- _Goal of the exercise_:
Reproduce the records verbatim, starting at the line containing "You are a computer-use agent. 563x288 pixels." and ending at the last line of the records.

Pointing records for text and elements

==========

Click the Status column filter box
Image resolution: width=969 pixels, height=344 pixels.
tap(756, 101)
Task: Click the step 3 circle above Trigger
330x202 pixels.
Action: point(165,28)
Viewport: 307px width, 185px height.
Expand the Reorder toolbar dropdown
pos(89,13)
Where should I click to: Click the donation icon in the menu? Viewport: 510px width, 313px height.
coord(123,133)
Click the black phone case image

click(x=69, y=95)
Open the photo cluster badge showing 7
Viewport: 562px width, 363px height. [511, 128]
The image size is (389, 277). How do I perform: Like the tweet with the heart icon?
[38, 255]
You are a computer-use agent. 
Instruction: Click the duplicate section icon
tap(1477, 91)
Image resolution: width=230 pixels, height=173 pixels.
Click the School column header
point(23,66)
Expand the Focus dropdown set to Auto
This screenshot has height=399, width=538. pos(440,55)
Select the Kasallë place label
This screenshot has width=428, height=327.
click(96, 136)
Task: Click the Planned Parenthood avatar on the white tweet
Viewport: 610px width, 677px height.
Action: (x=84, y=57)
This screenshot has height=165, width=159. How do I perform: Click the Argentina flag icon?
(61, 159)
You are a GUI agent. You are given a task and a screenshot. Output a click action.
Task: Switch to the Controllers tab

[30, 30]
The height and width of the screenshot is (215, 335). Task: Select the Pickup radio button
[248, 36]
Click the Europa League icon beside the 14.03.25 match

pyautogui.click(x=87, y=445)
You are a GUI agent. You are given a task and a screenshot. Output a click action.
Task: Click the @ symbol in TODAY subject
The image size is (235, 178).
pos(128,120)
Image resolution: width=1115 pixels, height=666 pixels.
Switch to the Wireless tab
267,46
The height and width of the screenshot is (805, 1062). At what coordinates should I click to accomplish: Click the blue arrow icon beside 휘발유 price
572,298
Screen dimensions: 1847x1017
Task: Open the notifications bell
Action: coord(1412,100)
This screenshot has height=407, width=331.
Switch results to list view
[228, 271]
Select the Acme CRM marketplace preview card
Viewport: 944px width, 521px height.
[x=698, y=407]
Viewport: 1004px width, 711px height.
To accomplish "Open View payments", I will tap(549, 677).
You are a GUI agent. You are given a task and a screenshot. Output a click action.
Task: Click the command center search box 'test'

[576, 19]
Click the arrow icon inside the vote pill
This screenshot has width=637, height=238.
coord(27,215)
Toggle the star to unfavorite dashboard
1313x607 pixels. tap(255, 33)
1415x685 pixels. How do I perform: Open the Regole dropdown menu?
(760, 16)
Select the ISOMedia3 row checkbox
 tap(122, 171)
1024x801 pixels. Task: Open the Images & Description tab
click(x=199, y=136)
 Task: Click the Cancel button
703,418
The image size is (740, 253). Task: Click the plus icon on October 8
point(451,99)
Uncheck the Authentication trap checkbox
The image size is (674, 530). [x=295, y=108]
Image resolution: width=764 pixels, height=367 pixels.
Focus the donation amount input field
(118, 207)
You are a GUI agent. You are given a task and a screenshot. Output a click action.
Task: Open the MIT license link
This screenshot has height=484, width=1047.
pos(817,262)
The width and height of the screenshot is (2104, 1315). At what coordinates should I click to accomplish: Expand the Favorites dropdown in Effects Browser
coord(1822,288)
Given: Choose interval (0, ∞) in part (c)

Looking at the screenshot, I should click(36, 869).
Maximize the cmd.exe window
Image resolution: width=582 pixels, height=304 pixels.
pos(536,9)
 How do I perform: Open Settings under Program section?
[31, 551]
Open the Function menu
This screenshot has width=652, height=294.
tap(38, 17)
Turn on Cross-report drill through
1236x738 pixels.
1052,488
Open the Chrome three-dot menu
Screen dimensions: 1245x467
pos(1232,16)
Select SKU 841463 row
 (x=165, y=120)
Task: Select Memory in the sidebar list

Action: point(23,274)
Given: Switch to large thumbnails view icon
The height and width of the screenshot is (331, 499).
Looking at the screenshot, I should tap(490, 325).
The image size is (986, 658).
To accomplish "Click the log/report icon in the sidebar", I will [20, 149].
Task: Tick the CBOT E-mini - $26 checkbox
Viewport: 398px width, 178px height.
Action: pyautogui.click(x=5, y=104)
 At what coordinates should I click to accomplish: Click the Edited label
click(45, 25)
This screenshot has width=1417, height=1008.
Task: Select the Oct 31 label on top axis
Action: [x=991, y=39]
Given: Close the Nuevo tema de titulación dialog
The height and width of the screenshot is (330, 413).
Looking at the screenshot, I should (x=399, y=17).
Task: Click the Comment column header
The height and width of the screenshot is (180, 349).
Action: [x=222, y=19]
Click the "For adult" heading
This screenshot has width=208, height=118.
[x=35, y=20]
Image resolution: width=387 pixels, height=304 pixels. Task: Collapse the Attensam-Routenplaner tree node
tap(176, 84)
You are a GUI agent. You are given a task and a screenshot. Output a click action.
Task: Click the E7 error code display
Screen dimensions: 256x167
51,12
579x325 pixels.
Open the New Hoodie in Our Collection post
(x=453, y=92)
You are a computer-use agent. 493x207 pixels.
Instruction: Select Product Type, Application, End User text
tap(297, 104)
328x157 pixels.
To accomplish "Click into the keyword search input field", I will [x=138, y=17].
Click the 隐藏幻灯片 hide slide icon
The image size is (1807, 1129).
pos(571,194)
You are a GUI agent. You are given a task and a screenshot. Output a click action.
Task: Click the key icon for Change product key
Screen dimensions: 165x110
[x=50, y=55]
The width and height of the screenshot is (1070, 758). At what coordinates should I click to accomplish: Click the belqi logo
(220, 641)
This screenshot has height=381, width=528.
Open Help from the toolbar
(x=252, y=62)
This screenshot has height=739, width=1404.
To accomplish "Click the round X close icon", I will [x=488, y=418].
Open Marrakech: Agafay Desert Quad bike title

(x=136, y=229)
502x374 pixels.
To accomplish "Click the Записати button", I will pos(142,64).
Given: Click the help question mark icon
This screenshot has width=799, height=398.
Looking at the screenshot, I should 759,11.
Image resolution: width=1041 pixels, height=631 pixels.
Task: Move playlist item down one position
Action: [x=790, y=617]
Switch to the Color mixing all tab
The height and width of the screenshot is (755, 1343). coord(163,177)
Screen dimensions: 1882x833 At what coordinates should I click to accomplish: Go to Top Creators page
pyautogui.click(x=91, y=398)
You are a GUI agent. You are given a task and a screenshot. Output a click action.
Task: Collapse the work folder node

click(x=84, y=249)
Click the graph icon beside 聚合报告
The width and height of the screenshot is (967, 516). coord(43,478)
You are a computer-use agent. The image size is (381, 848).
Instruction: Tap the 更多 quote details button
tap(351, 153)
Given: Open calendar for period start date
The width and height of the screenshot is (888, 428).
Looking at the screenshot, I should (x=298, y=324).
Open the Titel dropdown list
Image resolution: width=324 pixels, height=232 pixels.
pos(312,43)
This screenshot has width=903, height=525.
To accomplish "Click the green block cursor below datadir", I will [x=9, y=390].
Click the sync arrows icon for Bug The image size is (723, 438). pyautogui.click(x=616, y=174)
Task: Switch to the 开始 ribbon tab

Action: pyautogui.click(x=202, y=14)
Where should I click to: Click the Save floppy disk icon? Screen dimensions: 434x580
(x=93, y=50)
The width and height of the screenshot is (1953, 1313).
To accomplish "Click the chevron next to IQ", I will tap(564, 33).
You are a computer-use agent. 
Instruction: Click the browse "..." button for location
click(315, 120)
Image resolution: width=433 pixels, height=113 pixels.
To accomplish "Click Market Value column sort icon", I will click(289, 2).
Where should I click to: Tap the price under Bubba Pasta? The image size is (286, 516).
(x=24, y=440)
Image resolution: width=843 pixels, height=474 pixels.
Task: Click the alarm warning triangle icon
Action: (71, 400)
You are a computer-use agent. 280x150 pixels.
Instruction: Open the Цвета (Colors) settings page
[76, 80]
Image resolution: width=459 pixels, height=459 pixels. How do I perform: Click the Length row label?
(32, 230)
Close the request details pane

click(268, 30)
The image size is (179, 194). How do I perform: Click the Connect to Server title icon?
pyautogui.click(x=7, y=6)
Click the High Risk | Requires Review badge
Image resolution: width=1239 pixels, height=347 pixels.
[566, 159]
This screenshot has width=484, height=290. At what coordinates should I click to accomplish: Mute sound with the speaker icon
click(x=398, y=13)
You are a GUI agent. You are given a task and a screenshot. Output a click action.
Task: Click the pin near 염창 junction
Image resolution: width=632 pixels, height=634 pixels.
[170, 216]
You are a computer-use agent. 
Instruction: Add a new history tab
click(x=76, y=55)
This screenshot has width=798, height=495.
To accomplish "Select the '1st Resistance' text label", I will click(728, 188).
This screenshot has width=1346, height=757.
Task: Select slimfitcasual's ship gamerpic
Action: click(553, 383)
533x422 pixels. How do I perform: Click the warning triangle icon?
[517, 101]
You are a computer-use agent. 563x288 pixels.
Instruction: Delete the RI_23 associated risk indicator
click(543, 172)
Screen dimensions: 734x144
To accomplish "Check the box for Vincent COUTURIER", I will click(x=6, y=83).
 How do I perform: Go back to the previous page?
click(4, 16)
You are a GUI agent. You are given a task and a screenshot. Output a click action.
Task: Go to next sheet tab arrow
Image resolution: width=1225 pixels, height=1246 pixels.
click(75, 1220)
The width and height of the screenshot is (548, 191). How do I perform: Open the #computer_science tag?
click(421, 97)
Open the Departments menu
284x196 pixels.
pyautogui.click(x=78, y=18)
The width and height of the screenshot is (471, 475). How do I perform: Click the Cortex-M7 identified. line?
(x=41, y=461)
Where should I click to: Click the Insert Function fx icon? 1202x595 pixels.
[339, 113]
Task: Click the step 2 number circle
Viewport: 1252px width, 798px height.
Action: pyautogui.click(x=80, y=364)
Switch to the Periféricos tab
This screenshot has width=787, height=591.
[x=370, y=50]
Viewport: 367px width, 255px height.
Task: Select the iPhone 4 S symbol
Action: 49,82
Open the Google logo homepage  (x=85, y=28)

==========

- _Correct output_:
You are a computer-use agent. 563x288 pixels.
Instruction: Delete the RI_23 associated risk indicator
click(543, 172)
Screen dimensions: 734x144
To accomplish "Check the box for Vincent COUTURIER", I will click(x=6, y=83).
 How do I perform: Go back to the previous page?
click(4, 16)
You are a GUI agent. You are given a task and a screenshot. Output a click action.
Task: Go to next sheet tab arrow
Image resolution: width=1225 pixels, height=1246 pixels.
click(75, 1220)
The width and height of the screenshot is (548, 191). How do I perform: Open the #computer_science tag?
click(421, 97)
Open the Departments menu
284x196 pixels.
pyautogui.click(x=78, y=18)
The width and height of the screenshot is (471, 475). How do I perform: Click the Cortex-M7 identified. line?
(x=41, y=461)
Where should I click to: Click the Insert Function fx icon? 1202x595 pixels.
[339, 113]
Task: Click the step 2 number circle
Viewport: 1252px width, 798px height.
Action: pyautogui.click(x=80, y=364)
Switch to the Periféricos tab
This screenshot has width=787, height=591.
[x=370, y=50]
Viewport: 367px width, 255px height.
Task: Select the iPhone 4 S symbol
Action: 49,82
Open the Google logo homepage  (x=85, y=28)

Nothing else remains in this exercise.